### TASK GOAL
Check which lines in the records hold "computer" and report how many there are, with no other text.

### SUPPLIED RECORDS
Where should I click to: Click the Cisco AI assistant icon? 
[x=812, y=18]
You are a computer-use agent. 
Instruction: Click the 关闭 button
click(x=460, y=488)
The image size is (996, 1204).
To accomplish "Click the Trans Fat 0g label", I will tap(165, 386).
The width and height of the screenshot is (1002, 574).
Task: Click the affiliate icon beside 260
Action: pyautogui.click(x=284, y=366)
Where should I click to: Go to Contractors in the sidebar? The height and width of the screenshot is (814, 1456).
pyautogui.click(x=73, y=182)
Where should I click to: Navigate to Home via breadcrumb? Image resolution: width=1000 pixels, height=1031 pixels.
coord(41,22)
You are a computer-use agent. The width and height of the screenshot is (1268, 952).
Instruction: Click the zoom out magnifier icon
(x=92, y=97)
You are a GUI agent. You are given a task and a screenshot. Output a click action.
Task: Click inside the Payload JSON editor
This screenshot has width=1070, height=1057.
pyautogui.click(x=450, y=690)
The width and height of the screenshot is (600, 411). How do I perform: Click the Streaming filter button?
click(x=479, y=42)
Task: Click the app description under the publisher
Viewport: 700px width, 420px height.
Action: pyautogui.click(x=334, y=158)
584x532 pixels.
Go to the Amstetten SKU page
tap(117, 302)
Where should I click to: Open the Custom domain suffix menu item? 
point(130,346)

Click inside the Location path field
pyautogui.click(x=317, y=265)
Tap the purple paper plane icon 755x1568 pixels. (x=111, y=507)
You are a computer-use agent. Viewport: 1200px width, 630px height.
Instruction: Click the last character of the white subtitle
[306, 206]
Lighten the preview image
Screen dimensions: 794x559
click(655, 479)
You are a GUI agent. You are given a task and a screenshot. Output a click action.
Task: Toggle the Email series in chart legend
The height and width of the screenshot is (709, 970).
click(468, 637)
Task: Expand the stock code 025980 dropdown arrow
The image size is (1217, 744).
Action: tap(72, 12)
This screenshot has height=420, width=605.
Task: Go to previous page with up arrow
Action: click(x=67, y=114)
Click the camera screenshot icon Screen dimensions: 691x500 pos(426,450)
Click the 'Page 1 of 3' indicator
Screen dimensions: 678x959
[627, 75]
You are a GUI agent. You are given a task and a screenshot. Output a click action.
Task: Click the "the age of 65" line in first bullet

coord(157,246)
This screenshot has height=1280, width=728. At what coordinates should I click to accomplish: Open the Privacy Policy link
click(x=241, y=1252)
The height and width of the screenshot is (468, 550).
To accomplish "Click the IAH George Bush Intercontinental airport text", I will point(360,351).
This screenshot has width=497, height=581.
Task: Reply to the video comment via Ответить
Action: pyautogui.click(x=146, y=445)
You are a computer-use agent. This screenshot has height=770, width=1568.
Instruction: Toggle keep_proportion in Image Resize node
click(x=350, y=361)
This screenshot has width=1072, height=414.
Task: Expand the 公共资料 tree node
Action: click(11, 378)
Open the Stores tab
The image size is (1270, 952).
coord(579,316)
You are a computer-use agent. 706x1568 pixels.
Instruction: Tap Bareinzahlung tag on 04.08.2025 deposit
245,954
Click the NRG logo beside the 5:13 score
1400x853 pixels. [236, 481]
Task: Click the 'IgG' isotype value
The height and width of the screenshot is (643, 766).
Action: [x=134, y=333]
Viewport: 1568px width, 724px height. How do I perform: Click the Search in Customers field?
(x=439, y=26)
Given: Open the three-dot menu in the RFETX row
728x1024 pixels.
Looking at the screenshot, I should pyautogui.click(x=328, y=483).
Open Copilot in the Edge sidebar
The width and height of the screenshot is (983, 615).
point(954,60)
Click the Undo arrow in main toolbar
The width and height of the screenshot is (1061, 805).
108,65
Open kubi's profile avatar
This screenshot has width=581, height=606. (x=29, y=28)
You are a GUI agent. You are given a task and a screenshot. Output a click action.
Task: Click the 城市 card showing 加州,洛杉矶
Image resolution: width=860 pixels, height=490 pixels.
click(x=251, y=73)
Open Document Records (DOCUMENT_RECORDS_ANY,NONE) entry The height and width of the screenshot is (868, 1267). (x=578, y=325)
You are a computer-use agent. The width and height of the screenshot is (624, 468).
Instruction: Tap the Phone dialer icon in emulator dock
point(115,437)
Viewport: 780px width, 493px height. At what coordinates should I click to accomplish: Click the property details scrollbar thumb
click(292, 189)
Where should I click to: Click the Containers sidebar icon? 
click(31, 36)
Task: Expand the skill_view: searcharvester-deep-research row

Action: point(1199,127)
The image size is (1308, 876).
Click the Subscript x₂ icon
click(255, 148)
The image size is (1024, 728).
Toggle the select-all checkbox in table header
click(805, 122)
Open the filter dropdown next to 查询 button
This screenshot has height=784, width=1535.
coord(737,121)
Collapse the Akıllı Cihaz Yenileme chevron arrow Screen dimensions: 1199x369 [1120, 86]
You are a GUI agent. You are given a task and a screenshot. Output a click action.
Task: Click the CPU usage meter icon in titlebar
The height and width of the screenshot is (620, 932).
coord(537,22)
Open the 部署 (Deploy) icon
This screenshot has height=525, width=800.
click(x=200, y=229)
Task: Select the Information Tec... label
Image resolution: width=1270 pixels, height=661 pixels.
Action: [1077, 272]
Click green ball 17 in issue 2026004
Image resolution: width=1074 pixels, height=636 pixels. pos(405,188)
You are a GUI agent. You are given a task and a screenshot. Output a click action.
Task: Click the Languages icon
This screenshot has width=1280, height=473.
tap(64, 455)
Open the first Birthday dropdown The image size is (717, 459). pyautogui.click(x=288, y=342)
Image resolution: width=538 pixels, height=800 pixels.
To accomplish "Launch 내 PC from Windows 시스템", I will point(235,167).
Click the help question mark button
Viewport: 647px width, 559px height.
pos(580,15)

### TASK RESULT
6